Pittsburgh Penguins goalie Brent Johnson (1) poke checks the puck away from New York Islanders John Tavares (91) during the third period in the Pittsburgh Penguins 3-0 shutout victory against the New York Islanders at the Consol Energy Center in Pittsburgh, Pennsylvania.

The New York Islanders are doing something very few New York City area teams seem capable of: cutting their season ticket prices.

The goal of the price cut is to attract new season ticket holders and grow the Islanders’ season ticket base. Over 60% of current season ticket holders will pay less for their tickets and over 80% will now receive free parking.

The Islanders have the NHL’s worst attendance, averaging just 10,650 fans per game, a little less than 2/3 of Nassau Coliseum’s capacity.

The Islanders are struggling in a lot of ways. Struggling to win. Struggling to attract fans. Struggling to stay in Long Island. But the team keeps trying. Lowering season ticket prices is a great way to attract hockey fans who might have once been fans, but are now out of the hockey fold.
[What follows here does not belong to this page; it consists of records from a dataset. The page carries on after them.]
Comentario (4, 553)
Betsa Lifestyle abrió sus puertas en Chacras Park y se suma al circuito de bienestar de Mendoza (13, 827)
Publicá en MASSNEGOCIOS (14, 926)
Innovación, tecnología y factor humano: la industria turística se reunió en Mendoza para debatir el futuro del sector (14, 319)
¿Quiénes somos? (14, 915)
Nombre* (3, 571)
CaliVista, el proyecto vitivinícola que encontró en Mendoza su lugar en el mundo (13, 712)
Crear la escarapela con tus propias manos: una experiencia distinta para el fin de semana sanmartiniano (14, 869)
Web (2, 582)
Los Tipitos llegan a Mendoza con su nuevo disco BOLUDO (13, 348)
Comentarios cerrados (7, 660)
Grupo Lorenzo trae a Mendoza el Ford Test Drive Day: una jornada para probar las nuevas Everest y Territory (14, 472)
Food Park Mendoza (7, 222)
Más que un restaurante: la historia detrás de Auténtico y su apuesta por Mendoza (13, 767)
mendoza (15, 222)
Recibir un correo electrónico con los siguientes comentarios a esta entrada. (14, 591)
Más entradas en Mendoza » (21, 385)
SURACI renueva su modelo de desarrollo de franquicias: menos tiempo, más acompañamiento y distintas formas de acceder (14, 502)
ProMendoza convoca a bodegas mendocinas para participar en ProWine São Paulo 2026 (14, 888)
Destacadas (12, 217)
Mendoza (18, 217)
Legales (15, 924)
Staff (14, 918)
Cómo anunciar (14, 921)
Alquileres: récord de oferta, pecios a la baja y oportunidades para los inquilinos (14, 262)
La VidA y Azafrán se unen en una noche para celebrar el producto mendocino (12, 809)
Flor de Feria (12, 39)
It also looks especially attractive in light of the New York Rangers’ massive ticket hike for next season: Rangers season tickets will go up 23% next year to help defray the cost of Madison Square Garden rennovations.

The Islanders are probably hoping to grab Rangers fans who have been priced out of the Garden. And given that a fair number of Rangers fans live on Long Island, it’s a smart strategy. I imagine a fair number of fans might prefer cheaper tickets and a shorter commute to higher prices and a longer drive or train ride.

There is the whole, ‘I’m a Rangers fan, not an Islanders fan’ thing, as well as the Islanders/Rangers rivalry, but I suspect for a lot of people who love hockey, the teams aren’t as important as they once were. Players move constantly, so to a certain degree the concept of team is different than it was 20 years ago. And in a tough economy, a financial savings is worth more than team allegiance.

I’m still not sure about the long-term ability of the Islanders to survive on Long Island, but you have to be impressed by their willingness to get creative in an attempt to make themselves viable. Cutting ticket prices doesn’t seem horribly innovative or creative, but when you consider how few teams across sports are willing to make their games more affordable to fans, it looks like a brilliant move.

Hopefully, it’ll pay off for the team.